Source ->

# Its opening weekend!



## Frizzle (Oct 6, 2011)

For deer hunting, don'cha know, eh? lol. Its so exciting. Driving to my stand this morning, it was crazy seeing so many cars out at 5:45am. For those of you who don't know, deer hunting is really popular here in Wisconsin. My family owns the "88 Acre Woods," where my dad, brother, aunt, uncle, cousin, and I all hunt. Sitting in the double decker, it started to get light, and soon the birds started chirping around 6:30. Then, the gun shots begin! The louder, the closer it is, but you can hear them from miles away.

My aunt is the only one who got anything this morning, an ugly 4 pointer. I could have shot a doe who was traveling with her two fawns, but my folks told me to hold off on the does til later in the week. I did get to see a coyote come out of our woods, so that was pretty neat. We'd seen signs of them before, but I've never seen one on our property. It was howling later in the afternoon, fairly close to my stand.

Don't tell anyone, but there is this AWESOME buck that's hanging out in one of our fields. An 8 or 10 pointer, with a beautiful, even spread. If it gets shot, its gonna get its head taxidermized its so nice. So my brother and dad have been camping out down there since last night at 11, but it hasn't shown up this morning, hopefully tonight will reap its rewards. I'm mainly in this for the sport/memory/and the venison, but even I can appreciate a good buck.

Given information ->
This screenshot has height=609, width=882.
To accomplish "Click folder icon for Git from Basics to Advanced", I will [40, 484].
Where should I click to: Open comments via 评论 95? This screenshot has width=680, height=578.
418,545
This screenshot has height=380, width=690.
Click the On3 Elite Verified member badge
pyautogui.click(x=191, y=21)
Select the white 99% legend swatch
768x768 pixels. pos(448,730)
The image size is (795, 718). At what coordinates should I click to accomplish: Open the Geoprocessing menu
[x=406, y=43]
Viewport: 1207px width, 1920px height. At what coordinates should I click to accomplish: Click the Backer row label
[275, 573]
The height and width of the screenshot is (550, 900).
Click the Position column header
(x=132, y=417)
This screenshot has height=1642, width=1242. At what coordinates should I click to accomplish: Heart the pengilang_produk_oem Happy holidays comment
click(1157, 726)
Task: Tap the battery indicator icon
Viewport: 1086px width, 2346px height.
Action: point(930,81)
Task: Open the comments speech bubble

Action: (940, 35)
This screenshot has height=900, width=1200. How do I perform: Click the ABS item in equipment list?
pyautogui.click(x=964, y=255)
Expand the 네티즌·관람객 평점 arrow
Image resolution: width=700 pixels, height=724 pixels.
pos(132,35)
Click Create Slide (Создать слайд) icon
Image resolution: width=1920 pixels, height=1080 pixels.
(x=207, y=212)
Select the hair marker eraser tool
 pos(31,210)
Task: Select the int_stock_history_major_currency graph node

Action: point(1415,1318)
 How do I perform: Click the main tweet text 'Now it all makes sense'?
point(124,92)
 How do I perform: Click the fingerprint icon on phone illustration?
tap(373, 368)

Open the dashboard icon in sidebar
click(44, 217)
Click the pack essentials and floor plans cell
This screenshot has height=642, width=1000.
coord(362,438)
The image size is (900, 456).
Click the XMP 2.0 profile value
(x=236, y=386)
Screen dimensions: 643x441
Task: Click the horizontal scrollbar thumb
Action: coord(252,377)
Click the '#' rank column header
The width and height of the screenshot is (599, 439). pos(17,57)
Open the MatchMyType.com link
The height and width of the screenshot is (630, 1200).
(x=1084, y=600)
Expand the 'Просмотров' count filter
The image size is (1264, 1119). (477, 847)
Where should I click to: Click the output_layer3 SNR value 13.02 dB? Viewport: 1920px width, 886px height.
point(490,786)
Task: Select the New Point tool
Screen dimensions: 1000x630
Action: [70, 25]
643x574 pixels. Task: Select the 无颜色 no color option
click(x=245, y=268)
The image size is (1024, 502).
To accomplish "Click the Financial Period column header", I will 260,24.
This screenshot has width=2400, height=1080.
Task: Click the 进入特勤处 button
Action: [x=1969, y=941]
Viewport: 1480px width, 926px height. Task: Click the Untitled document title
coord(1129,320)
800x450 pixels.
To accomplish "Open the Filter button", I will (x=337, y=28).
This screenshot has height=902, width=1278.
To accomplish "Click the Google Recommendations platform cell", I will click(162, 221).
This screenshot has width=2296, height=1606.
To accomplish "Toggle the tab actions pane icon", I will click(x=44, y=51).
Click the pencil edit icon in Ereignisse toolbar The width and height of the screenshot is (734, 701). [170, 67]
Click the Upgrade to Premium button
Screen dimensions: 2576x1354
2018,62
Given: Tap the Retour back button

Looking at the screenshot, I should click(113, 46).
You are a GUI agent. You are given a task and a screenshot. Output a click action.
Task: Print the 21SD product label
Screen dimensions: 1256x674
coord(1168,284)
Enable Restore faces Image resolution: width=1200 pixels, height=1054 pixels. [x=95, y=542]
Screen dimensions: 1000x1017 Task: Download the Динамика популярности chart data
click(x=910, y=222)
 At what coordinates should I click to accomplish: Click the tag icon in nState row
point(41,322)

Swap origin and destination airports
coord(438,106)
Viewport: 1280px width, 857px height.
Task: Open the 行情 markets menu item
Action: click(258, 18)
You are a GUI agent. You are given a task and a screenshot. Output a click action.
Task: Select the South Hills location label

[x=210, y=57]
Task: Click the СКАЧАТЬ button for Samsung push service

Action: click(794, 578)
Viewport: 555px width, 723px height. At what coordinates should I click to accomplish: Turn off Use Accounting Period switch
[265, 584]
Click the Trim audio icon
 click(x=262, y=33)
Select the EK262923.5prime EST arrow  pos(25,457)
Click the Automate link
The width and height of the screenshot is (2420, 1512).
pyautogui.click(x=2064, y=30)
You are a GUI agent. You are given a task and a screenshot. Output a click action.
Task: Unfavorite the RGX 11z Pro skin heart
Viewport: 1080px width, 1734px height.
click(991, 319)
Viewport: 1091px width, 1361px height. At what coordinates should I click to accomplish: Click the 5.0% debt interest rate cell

Set tasks ->
A: In the deer hunting post, who is the only one who got a deer that morning?
B: Can you rewrite the paragraph of the deer hunting post that begins "My aunt is the only one" more briefly, keeping its main facts?
C: Return the passage of the deer hunting post between "## Frizzle (Oct" and "from miles away.", inclusive.

Completed exercise ->
A: The writer's aunt, who got an ugly 4 pointer.

B: Only the writer's aunt got a deer that morning, an ugly 4 pointer. The writer could have shot a doe traveling with her two fawns but was told by family to wait on does until later in the week. A coyote came out of the family's woods. Signs of coyotes had been seen before, but it was the first one seen on the property. It howled later that afternoon, fairly close to the writer's stand.

C:
## Frizzle (Oct 6, 2011)

For deer hunting, don'cha know, eh? lol. Its so exciting. Driving to my stand this morning, it was crazy seeing so many cars out at 5:45am. For those of you who don't know, deer hunting is really popular here in Wisconsin. My family owns the "88 Acre Woods," where my dad, brother, aunt, uncle, cousin, and I all hunt. Sitting in the double decker, it started to get light, and soon the birds started chirping around 6:30. Then, the gun shots begin! The louder, the closer it is, but you can hear them from miles away.